Que soe antipático aos que absorveram aquela baboseira de que futebol é entretenimento: jogador tem que temer o que fala, e tem que ralar muito, ganhar muito jogo cascudo, antes de sequer pensar em falar grosso contra o clube. Os pequenos são eles no processo. Grande é o clube com sua gente e seus anos, e a troca é justa, estes caras ganham um dinheiro incontável em troca de umas dores nos tendões após a aposentadoria antes dos 40, mas sobretudo em troca de bancar um tipo, o tipo torcedor, o cara que cobra representatividade, paixão e fibra no nosso caso, um quê maloqueiro e sofredor no slogan do rival, estas coisas que não podem tirar da gente.

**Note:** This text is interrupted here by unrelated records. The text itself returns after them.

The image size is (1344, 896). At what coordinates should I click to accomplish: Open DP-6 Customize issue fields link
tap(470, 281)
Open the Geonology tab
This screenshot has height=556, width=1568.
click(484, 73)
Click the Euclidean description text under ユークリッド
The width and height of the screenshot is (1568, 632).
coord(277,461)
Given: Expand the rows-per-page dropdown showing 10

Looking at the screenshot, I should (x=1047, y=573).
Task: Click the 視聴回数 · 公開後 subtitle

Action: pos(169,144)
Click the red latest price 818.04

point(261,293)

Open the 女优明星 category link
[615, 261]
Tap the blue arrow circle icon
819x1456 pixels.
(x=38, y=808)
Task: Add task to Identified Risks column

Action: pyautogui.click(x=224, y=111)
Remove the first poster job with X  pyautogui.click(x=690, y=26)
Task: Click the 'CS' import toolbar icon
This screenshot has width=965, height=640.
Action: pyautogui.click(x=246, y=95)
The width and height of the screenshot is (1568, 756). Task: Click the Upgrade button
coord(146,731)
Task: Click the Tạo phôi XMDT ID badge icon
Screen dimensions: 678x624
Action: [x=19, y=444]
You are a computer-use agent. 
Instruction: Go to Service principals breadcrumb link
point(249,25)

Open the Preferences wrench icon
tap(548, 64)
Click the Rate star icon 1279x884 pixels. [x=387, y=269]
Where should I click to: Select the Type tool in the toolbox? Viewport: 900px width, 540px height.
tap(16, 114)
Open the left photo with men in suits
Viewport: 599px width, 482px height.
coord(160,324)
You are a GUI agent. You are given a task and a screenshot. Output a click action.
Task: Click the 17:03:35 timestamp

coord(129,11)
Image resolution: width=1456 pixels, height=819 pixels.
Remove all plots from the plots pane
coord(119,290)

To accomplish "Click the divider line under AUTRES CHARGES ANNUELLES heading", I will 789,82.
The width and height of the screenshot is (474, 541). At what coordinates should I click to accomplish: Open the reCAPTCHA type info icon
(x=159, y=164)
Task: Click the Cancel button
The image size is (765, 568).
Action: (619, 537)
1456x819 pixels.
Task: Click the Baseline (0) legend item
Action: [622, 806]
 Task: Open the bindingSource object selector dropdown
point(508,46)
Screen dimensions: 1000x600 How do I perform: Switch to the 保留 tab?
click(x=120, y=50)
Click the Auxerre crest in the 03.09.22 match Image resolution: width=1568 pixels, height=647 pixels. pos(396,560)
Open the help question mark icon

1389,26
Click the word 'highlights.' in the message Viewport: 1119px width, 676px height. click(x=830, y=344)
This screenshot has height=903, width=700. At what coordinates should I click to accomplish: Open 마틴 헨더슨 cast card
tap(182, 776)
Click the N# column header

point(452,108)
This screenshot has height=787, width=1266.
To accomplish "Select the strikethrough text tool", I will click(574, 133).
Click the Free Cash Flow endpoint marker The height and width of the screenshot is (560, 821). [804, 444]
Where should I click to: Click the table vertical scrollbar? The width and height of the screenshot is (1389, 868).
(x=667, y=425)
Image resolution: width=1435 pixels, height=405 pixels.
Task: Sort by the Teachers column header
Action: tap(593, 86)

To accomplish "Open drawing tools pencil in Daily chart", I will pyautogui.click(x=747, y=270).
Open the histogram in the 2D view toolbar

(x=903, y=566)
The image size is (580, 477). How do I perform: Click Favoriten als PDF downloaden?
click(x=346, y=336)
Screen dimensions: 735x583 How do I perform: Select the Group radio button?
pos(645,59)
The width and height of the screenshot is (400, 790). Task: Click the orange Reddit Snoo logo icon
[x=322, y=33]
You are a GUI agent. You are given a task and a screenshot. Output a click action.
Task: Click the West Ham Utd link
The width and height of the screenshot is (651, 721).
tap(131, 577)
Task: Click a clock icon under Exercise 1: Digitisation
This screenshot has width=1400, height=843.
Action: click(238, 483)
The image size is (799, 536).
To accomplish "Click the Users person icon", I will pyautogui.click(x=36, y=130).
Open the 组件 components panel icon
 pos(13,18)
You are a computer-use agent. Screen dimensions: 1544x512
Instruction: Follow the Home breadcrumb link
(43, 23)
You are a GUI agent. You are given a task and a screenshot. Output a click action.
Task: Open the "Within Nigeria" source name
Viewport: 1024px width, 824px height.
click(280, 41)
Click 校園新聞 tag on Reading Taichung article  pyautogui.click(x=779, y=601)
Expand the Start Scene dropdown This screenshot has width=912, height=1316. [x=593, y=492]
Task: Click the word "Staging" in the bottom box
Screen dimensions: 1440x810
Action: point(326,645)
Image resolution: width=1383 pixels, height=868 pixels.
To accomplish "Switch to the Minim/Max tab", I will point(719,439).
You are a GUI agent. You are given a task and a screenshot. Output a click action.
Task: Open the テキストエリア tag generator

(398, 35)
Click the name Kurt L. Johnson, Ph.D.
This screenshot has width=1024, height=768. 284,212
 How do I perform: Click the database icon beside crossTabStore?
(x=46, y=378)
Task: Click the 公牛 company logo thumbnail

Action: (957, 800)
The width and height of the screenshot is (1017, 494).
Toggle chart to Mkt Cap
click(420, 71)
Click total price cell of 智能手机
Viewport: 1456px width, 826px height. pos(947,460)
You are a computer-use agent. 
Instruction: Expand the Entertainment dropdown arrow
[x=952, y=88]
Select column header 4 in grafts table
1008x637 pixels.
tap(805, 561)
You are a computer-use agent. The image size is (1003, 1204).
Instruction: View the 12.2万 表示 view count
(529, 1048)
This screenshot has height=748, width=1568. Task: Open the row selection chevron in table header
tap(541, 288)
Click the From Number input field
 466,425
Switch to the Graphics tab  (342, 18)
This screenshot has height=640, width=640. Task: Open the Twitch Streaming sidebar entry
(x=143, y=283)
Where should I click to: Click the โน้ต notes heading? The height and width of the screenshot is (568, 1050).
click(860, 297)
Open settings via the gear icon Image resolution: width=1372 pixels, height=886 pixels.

Mas os clubes vendem o que não tem para dar a eles mais dinheiro do que valem. É óbvio que eles ficam confusos e se acham maiores que o clube.
Amanhã tem jogo
Nestes tempos de Neymar por todo lado e torcedores brasileiros do Barcelona, o processo se inverteu, e é a gente que tem de engolir desaforo de quem não é nada para o clube, assim como engole numa boa o estádio fechado para um torneio de video-game, estas loucuras que ninguém mais questiona. De novo: ninguém mais questiona, e Twitter não representa questionamento de nada.
É a velha história do "Amanhã tem jogo, hein" em vez do "Jogou muito ontem, hein". Qual das duas coisas você fala para jogador de futebol? Desde quando merecem mimo? O resultado está aí: mijam na sua pia, chutam seu cachorro, assaltam sua geladeira e ainda tiram onda quando vão embora da sua casa. E amanhã estarão num periscope da vida sendo elogiados por alguma coisa qualquer. Falta um peão pouco encarável e nada humorado, sem Twitter nem Facebook, para falar umas verdades, explicar umas coisas, cobrar o respeito que pelo jeito ninguém mais quer preservar, muito menos impor.
Nesta semana, Leandro e Valdívia empurraram um pouco mais para perto de nós a grade da inércia. Estamos cada vez mais domesticados, eles cada vez mais ricos e folgados, tudo é ponderado pelos 38 mil programas de conversa esportiva e o torcedor não consegue mais levar nada para o pessoal. Ao contrário, tudo é impessoal. Nestes pequenos retratos (e pequenas cadeiras) está visível o tamanho da distância que os clubes, hoje, tomam de sua gente.
Substituição no departamento médico
Saem Valdívia e Leandro, estas duas figuras deprimentes, e entra Gabriel, a melhor coisa que vi neste estádio novo. Que ele limpe, nestes seis meses, o baixo-astral do departamento médico.